Terminal transferase immunofluorescence, enzyme markers and immunological profile of human leukemia-lymphoma cell lines representing different levels of differentiation.

We have examined alterations in terminal deoxynucleotidyl transferase (TdT) immunofluorescence (IF) in MOLT-4 cells during changes in growth conditions. Subsequently, we used cells from 48 human hematopoietic cell lines of different cell lineages and maturation stages to compare the IF and biochemical assays for expression of TdT. In addition, we have attempted to correlate the expression of TdT, adenosine deaminase (ADA), thymidine phosphorylase (TP) and immunological markers with maturation stages in these different cell lines. The results indicate that TdT positive cells remain TdT positive when assayed by either the biochemical or IF tests during growth or early plateau phase, but that cells under poor growth conditions, such as in old cultures, may give a negative TdT IF reaction. Otherwise, biochemical and IF assays for TdT gave comparable results in the 48 cell lines tested, testifying to the reliability of the IF test. Based on the comparisons of the various cell lines studied, it appears that both ADA and TdT decrease progressively as maturation of T cells from Blast I to Blast IV to mature T cells increases. TP was deficient in all T-cell lines compared to normal peripheral blood T cells, which in turn had lower activity compared to normal peripheral blood B cells.

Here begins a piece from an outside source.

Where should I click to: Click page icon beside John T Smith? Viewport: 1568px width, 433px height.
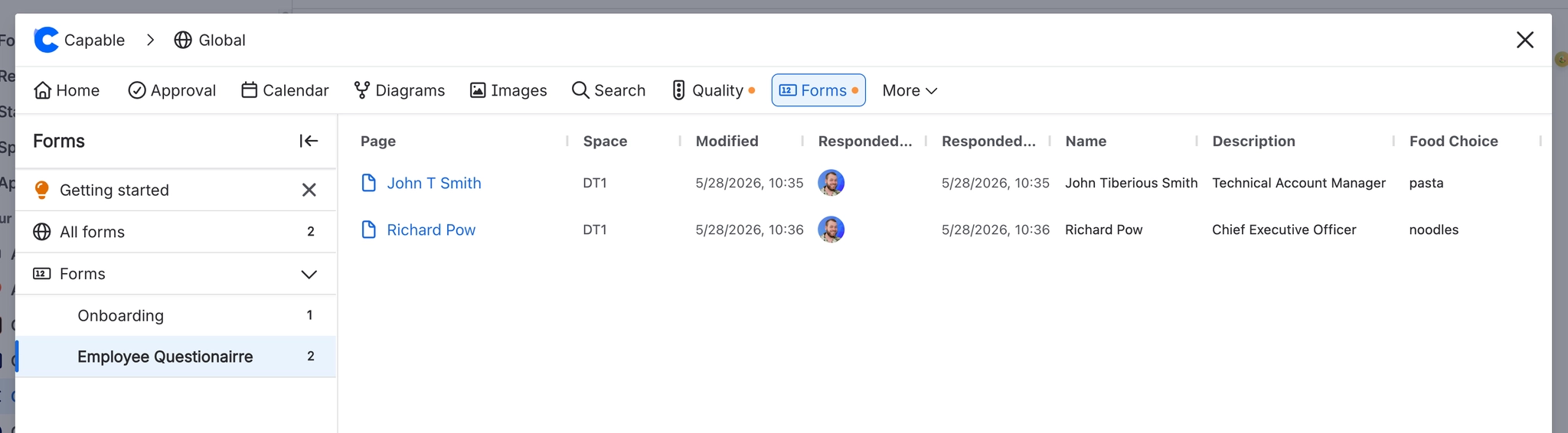368,183
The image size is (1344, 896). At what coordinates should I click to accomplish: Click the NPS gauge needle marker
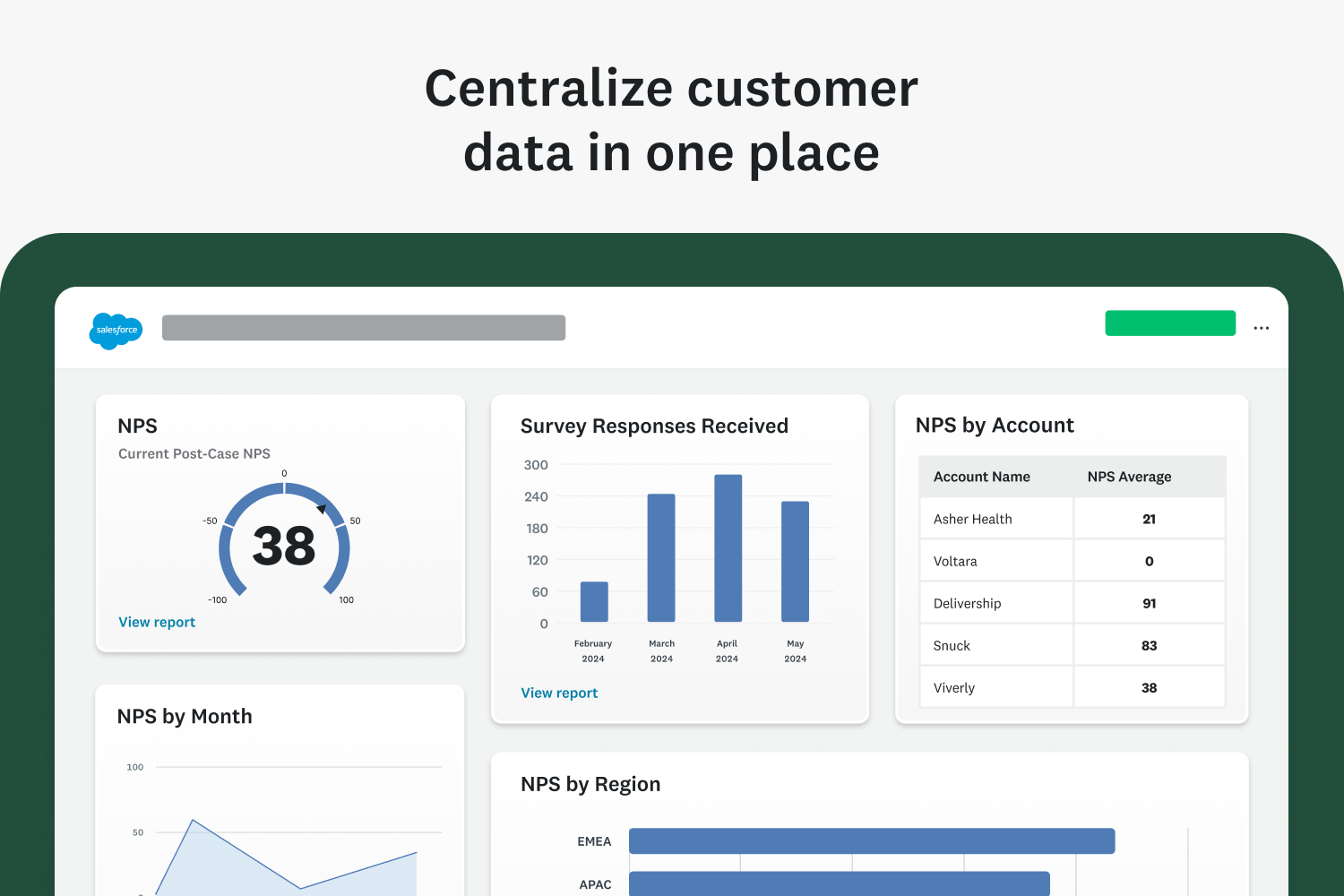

Pre-B cells, although indistinguishable from each other by immunological markers and all having low TP and ADA activity, showed heterogeneity, with TdT activity high in some and low in others. All non-T, non-B lines had high TdT activity, but low ADA and TP activity. B- and myelocytic cell lines had low ADA and TdT activity, and showed an increase in TP activity as the maturation of cells increased. These results indicate that the TdT IF test is a reliable procedure for detecting TdT positive cells, and that TdT, ADA and TP could be useful markers for studying the differentiation of human hematopoietic cells.